#### Listed entries:
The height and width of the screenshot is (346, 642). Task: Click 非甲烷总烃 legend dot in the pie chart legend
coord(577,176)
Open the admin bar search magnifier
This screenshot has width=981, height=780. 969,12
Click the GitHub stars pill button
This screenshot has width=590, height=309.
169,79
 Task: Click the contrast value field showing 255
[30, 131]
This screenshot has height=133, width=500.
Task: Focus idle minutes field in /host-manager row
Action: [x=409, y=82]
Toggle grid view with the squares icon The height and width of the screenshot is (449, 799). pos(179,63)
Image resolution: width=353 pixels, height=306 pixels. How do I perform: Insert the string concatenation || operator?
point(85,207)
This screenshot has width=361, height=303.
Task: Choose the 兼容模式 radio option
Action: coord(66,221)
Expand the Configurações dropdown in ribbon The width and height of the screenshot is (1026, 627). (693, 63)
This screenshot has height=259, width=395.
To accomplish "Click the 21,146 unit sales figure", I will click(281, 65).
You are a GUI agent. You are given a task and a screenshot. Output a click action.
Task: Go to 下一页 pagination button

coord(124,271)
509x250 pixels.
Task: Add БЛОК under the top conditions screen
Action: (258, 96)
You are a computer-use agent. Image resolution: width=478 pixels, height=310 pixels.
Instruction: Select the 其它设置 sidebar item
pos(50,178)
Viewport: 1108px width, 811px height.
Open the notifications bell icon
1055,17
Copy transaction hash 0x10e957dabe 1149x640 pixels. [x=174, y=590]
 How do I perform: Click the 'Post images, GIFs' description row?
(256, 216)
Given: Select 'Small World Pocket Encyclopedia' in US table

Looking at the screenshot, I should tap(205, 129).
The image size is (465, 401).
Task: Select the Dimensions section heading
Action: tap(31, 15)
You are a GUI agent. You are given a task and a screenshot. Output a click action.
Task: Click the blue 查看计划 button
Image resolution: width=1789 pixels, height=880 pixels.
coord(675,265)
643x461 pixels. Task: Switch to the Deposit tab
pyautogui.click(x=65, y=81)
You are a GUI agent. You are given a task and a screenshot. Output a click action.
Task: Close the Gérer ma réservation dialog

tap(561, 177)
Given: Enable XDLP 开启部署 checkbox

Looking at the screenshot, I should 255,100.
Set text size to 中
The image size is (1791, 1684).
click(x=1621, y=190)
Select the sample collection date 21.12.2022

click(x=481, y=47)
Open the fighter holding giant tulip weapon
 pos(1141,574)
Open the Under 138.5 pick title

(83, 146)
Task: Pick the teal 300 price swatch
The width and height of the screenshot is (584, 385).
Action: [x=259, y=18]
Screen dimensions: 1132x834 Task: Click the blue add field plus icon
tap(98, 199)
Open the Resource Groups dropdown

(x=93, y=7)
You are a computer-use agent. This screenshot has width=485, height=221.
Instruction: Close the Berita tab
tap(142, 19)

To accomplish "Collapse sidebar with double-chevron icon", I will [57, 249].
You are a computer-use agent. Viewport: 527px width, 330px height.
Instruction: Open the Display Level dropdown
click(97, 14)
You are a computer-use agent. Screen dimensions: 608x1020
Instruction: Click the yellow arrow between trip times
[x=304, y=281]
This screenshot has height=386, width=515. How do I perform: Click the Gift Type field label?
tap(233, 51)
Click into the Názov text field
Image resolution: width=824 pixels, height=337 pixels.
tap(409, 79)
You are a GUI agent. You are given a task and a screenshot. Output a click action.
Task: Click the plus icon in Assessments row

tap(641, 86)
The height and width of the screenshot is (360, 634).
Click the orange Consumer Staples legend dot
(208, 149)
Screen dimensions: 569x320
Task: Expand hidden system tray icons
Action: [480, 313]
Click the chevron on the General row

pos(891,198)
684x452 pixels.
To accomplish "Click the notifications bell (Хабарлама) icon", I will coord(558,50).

#### Task directions:
Please write out the lines above again, substituting "desktop agent" for "GUI agent" everywhere it occurs and keeping everything else the same.

#### Solution to the exercise:
The height and width of the screenshot is (346, 642). Task: Click 非甲烷总烃 legend dot in the pie chart legend
coord(577,176)
Open the admin bar search magnifier
This screenshot has width=981, height=780. 969,12
Click the GitHub stars pill button
This screenshot has width=590, height=309.
169,79
 Task: Click the contrast value field showing 255
[30, 131]
This screenshot has height=133, width=500.
Task: Focus idle minutes field in /host-manager row
Action: [x=409, y=82]
Toggle grid view with the squares icon The height and width of the screenshot is (449, 799). pos(179,63)
Image resolution: width=353 pixels, height=306 pixels. How do I perform: Insert the string concatenation || operator?
point(85,207)
This screenshot has width=361, height=303.
Task: Choose the 兼容模式 radio option
Action: coord(66,221)
Expand the Configurações dropdown in ribbon The width and height of the screenshot is (1026, 627). (693, 63)
This screenshot has height=259, width=395.
To accomplish "Click the 21,146 unit sales figure", I will click(281, 65).
You are a desktop agent. You are given a task and a screenshot. Output a click action.
Task: Go to 下一页 pagination button

coord(124,271)
509x250 pixels.
Task: Add БЛОК under the top conditions screen
Action: (258, 96)
You are a computer-use agent. Image resolution: width=478 pixels, height=310 pixels.
Instruction: Select the 其它设置 sidebar item
pos(50,178)
Viewport: 1108px width, 811px height.
Open the notifications bell icon
1055,17
Copy transaction hash 0x10e957dabe 1149x640 pixels. [x=174, y=590]
 How do I perform: Click the 'Post images, GIFs' description row?
(256, 216)
Given: Select 'Small World Pocket Encyclopedia' in US table

Looking at the screenshot, I should tap(205, 129).
The image size is (465, 401).
Task: Select the Dimensions section heading
Action: tap(31, 15)
You are a desktop agent. You are given a task and a screenshot. Output a click action.
Task: Click the blue 查看计划 button
Image resolution: width=1789 pixels, height=880 pixels.
coord(675,265)
643x461 pixels. Task: Switch to the Deposit tab
pyautogui.click(x=65, y=81)
You are a desktop agent. You are given a task and a screenshot. Output a click action.
Task: Close the Gérer ma réservation dialog

tap(561, 177)
Given: Enable XDLP 开启部署 checkbox

Looking at the screenshot, I should 255,100.
Set text size to 中
The image size is (1791, 1684).
click(x=1621, y=190)
Select the sample collection date 21.12.2022

click(x=481, y=47)
Open the fighter holding giant tulip weapon
 pos(1141,574)
Open the Under 138.5 pick title

(83, 146)
Task: Pick the teal 300 price swatch
The width and height of the screenshot is (584, 385).
Action: [x=259, y=18]
Screen dimensions: 1132x834 Task: Click the blue add field plus icon
tap(98, 199)
Open the Resource Groups dropdown

(x=93, y=7)
You are a computer-use agent. This screenshot has width=485, height=221.
Instruction: Close the Berita tab
tap(142, 19)

To accomplish "Collapse sidebar with double-chevron icon", I will [57, 249].
You are a computer-use agent. Viewport: 527px width, 330px height.
Instruction: Open the Display Level dropdown
click(97, 14)
You are a computer-use agent. Screen dimensions: 608x1020
Instruction: Click the yellow arrow between trip times
[x=304, y=281]
This screenshot has height=386, width=515. How do I perform: Click the Gift Type field label?
tap(233, 51)
Click into the Názov text field
Image resolution: width=824 pixels, height=337 pixels.
tap(409, 79)
You are a desktop agent. You are given a task and a screenshot. Output a click action.
Task: Click the plus icon in Assessments row

tap(641, 86)
The height and width of the screenshot is (360, 634).
Click the orange Consumer Staples legend dot
(208, 149)
Screen dimensions: 569x320
Task: Expand hidden system tray icons
Action: [480, 313]
Click the chevron on the General row

pos(891,198)
684x452 pixels.
To accomplish "Click the notifications bell (Хабарлама) icon", I will coord(558,50).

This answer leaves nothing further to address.